Strengths and Limitations
Strengths
To our knowledge, this is the first study of patients’ and significant others’ opinions of CTH. It has been performed via shared leadership (10) with a patient-led approach. Its design in co-creation with these stakeholders ensured that the questionnaire covered the topics that were important to them. Furthermore, compared to other studies into the opinions of patients and carers regarding CCT and CTH, a large group of patients and significant others participated in this study.
Limitations
As the survey was strictly anonymous, we had no information on the participants’ age, gender, or diagnosis. For this reason, we could not explore any differences in opinions between specific subgroups.
A relatively small part of the participants were patients who had experienced involuntary care (19%), compared to relatives who had experience with involuntary care (33%). So the views of patients with experience might be underrepresented.
As the participants in the survey were patients and significant others who had signed up voluntarily and were, therefore, intrinsically motivated to express their opinions, they may not have been fully representative of the whole population of people who are likely to receive compulsory treatment.
Conclusions and Implications for Practice
Roughly two-thirds of the participants would not want compulsory treatment to take place at home, but would prefer an hospital or other setting. One-third, however, would prefer CTH to treatment in hospital. Most patients and significant others agreed that a judge should order CTH only if this was also what the patient preferred.
Patients and significant others seemed to agree on most points, except on the extent of the significant others’ involvement during CTH, with the patients wanting this to be lower than the significant others did.
We suggest on the basis of our findings that clinicians tailor compulsory treatment plans to an individual patients’ needs and wishes and, when possible, also involve their significant others.

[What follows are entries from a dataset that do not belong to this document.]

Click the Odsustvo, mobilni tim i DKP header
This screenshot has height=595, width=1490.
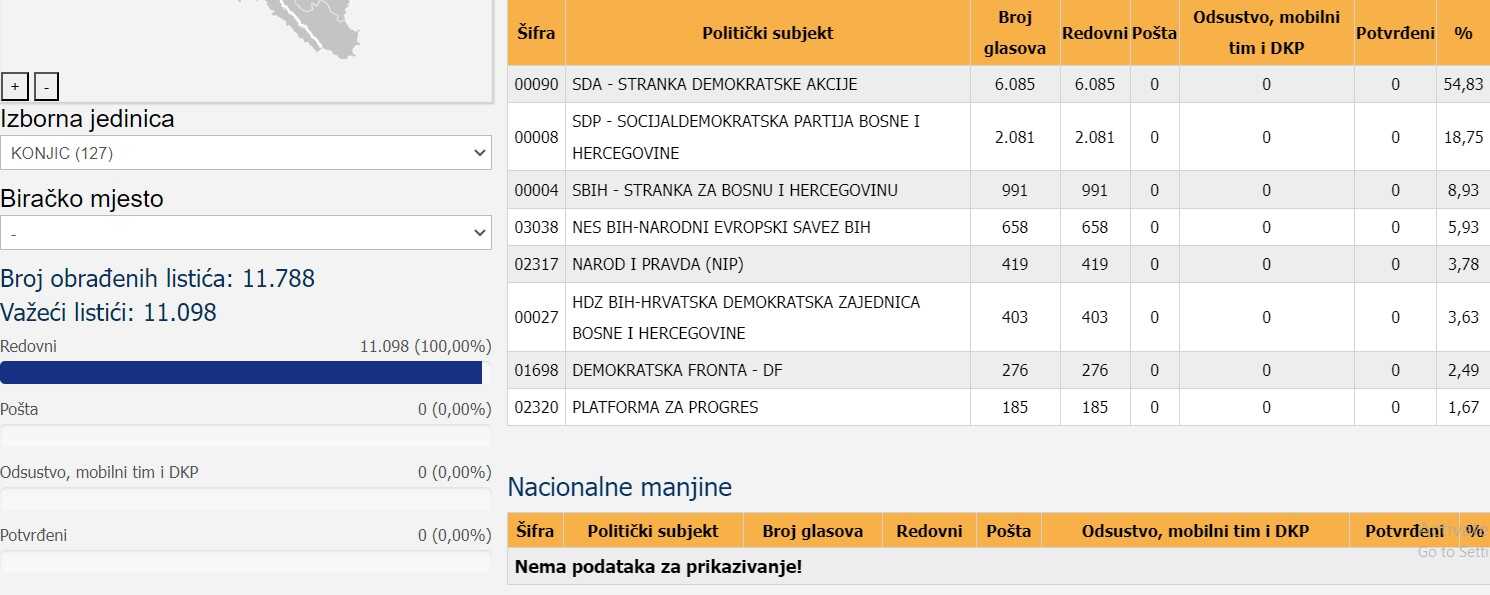[1266, 33]
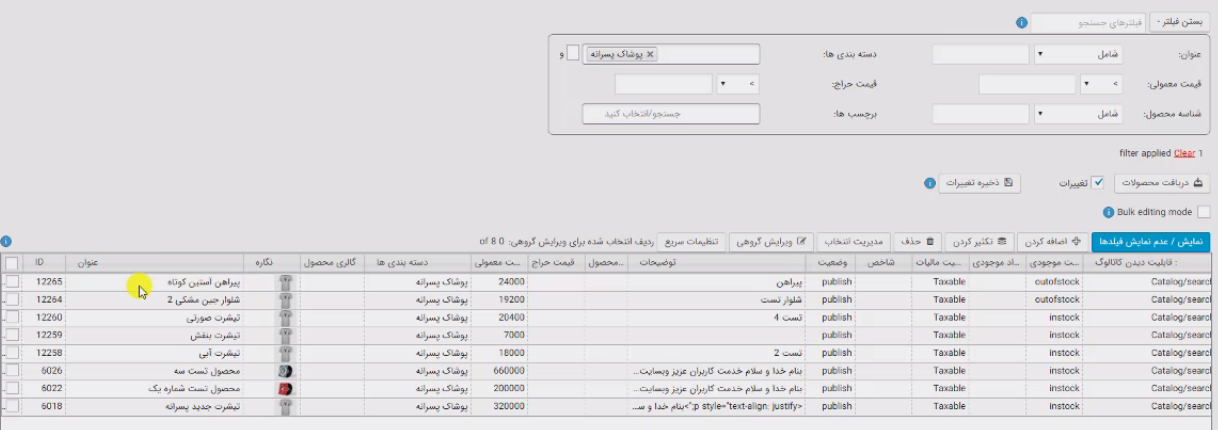The image size is (1218, 430).
Task: Click the اضافه کردن (add) button with the plus icon
Action: (1053, 242)
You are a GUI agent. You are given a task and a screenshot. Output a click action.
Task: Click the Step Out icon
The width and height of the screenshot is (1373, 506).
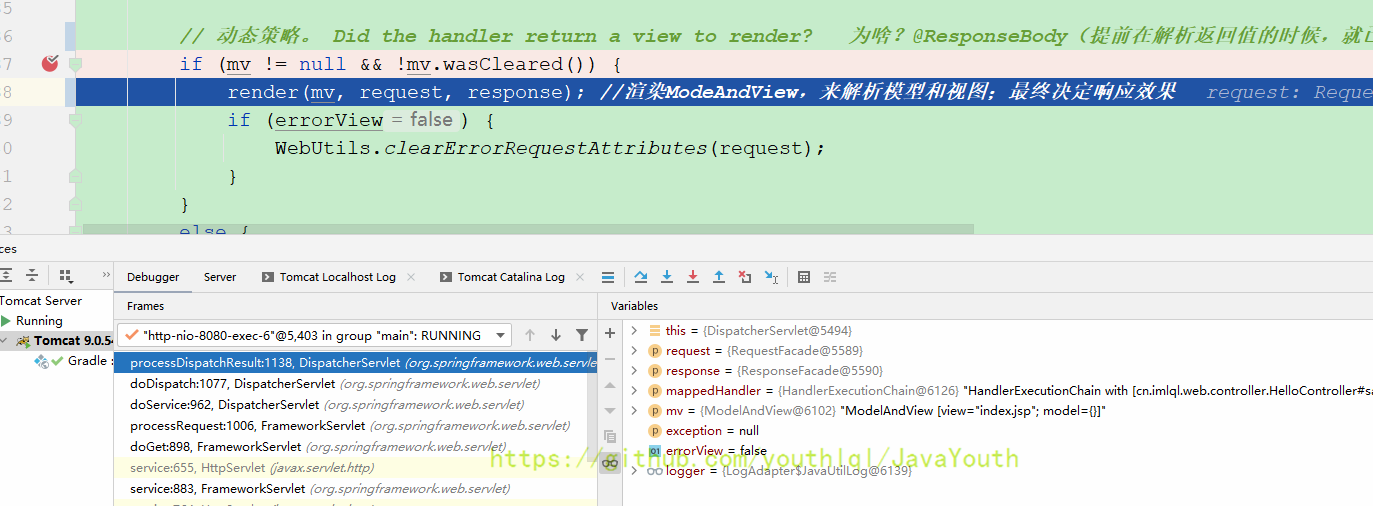tap(718, 277)
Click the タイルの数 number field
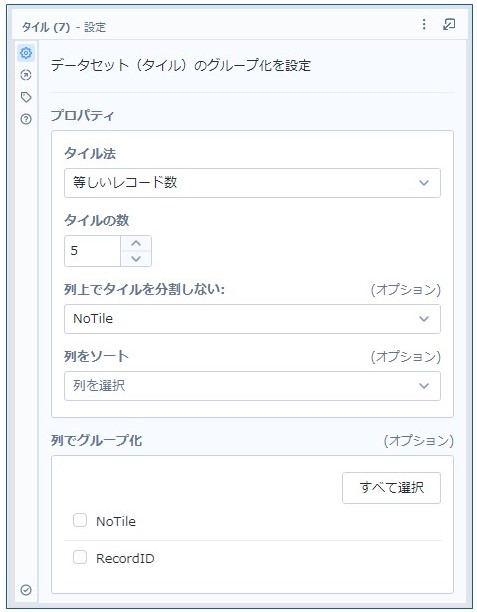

Compulsory treatment plans should not be written in a situation of crisis, but in advance, if possible, and should be evaluated afterward.
Footnotes
Authors’ Note
DM collected the data. DW and DM wrote the first draft of the manuscript. AW conducted the analysis on the data. All authors took part in interpreting the data, writing, adjusting, and finalizing the manuscript. All authors read and approved the final manuscript.
The data set used during the current study are available from the corresponding author on reasonable request.
This study falls outside the remit of the Medical Research Involving Human Subjects Act, and no further ethical approval was, therefore, required. We did not collect any identifiable personal data. Participants were informed that the data would be used for a scientific publication.
Acknowledgments
The authors thank the patient and family representatives from the guideline-development project group from MIND for designing the questionnaire and the patients and significant others that filled out the questionnaire for participating in this survey.
Declaration of Conflicting Interests
The author(s) declared no potential conflicts of interest with respect to the research, authorship, and/or publication of this article.
Funding
The author(s) received no financial support for the research, authorship, and/or publication of this article.